The `title` and `description` keys are self-explanatory.
The `schemas` section can be used to embed arbitrary JSON Schemas that are e.g. not
relevant for other profiles or for some other reason are not stored in a separate file.

The keys `rootSchema`, `fallbackSchema` and `patterns` are defining the behavior of the
dataset profile.

The key `rootSchema` defines the JSON Schema that is defining the metadata required for
the dataset itself, i.e. file-independent, general metadata or metadata that applies to
e.g. all the files (e.g. for reducing the effort for the user).

For each uploaded file, the filename is matched against the listed `patterns` in the
provided order. In case of a full match (i.e. the pattern must match the complete
filename) the corresponding schema is used. If no pattern matches, then the
`fallbackSchema` is applied.

Remember that in the pattern a regex is expected, so characters like `.`, `*` etc. are
interpreted as special symbols unless escaped by a backslash. But because backslashes also
must be escaped in a string, e.g. in order to match an actual `*` symbol, the pattern must
be `"\\*"`.

As a schema to be applied, you can use

* a boolean
* the name of an embedded schema in the `schemas` section
* a filename of a JSON schema (relative to the profile directory)

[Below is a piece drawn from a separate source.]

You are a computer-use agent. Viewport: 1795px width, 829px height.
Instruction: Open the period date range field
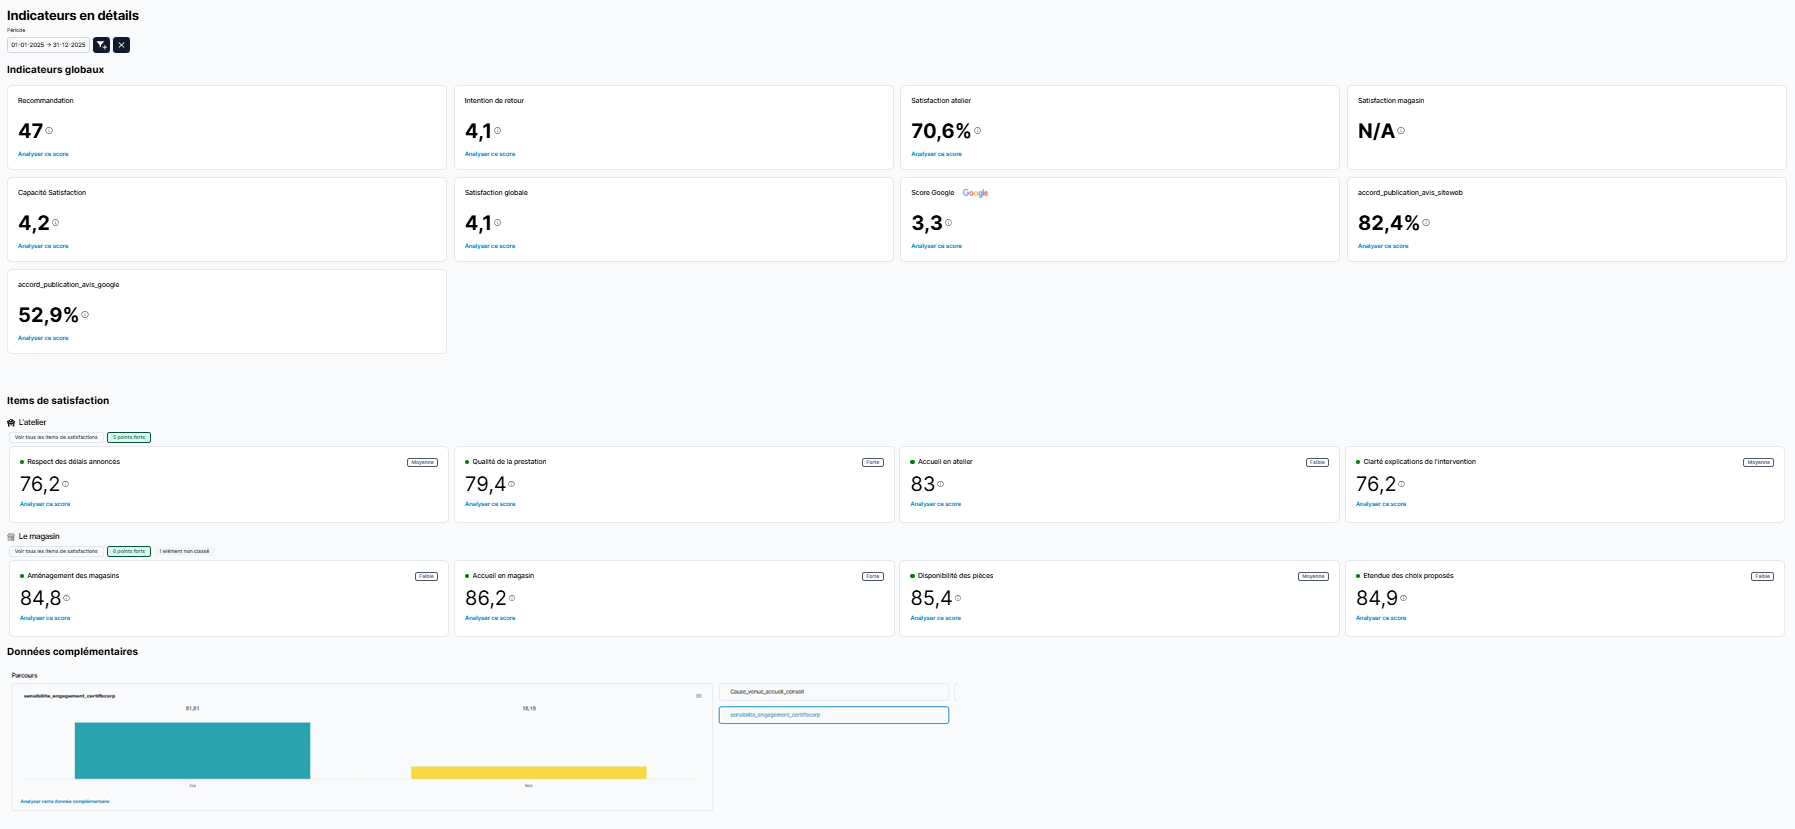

Setting the schema to `true` means that arbitrary metadata can be provided. In the UI this
special case is treated by providing the possibility to add arbitrary key-value pairs as
metadata.

Setting the schema to `false` would literally mean that no metadata could be valid. This
is not useful, so instead a `false` schema is interpreted as forbidding to use a file with
a name that matched the pattern (in case of `useSchema`) or to upload files that do not
match any pattern (in case of `fallbackSchema`).

## Cleaning up abandoned uploads and datasets

The upload server tusd will create intermediate files in its own data directory, in
normal operation they will be removed/relocated when a file upload is completed.
In the case that an upload is abandoned, these intermediate files will stay there forever,
unless cleaned up.

To clean up, you can run `metador-cli tusd-cleanup YOUR_TUSD_DATA_DIR`. The command should
be launched in the same directory where the server is run and with the same configuration,
so the tusd directory shall be either relative to that location, or an absolute path.

To automate this, you can e.g. set up a cronjob to run this script regularily.

## Technical FAQ

The following never actually asked questions might be of interest to you.

### Feature: Can I upload existing JSON metadata for the files?

The only purpose of Metador is to enable a human-friendly input form to simplify the
annotation of the data. If the users happen to have JSON files that are valid according to
the required schema, of course you can just switch to the raw JSON Editor view and paste
the content there. But if you do already have structured metadata, you most likely do not
need Metador.

### Feature: Will there be an API for external tools to automate uploads?

This service is intended for use by human beings, to send you data that originally has
ad-hoc or lacking metadata. If the dataset is already fully annotated, it probably should
be transferred in a different and simpler way offered by your database or repository
solution.

If you insist on using this service mechanically, in fact it is designed to be as RESTful
as possible so you might try to script an auto-uploader. The API is accessible under the
`/docs` route. For uploads you would also need a
[tus client](https://tus.io/implementations.html).
The only difficult point would be the automated ORCID authentication that you must handle.
There is no and probably will be no "API token" support.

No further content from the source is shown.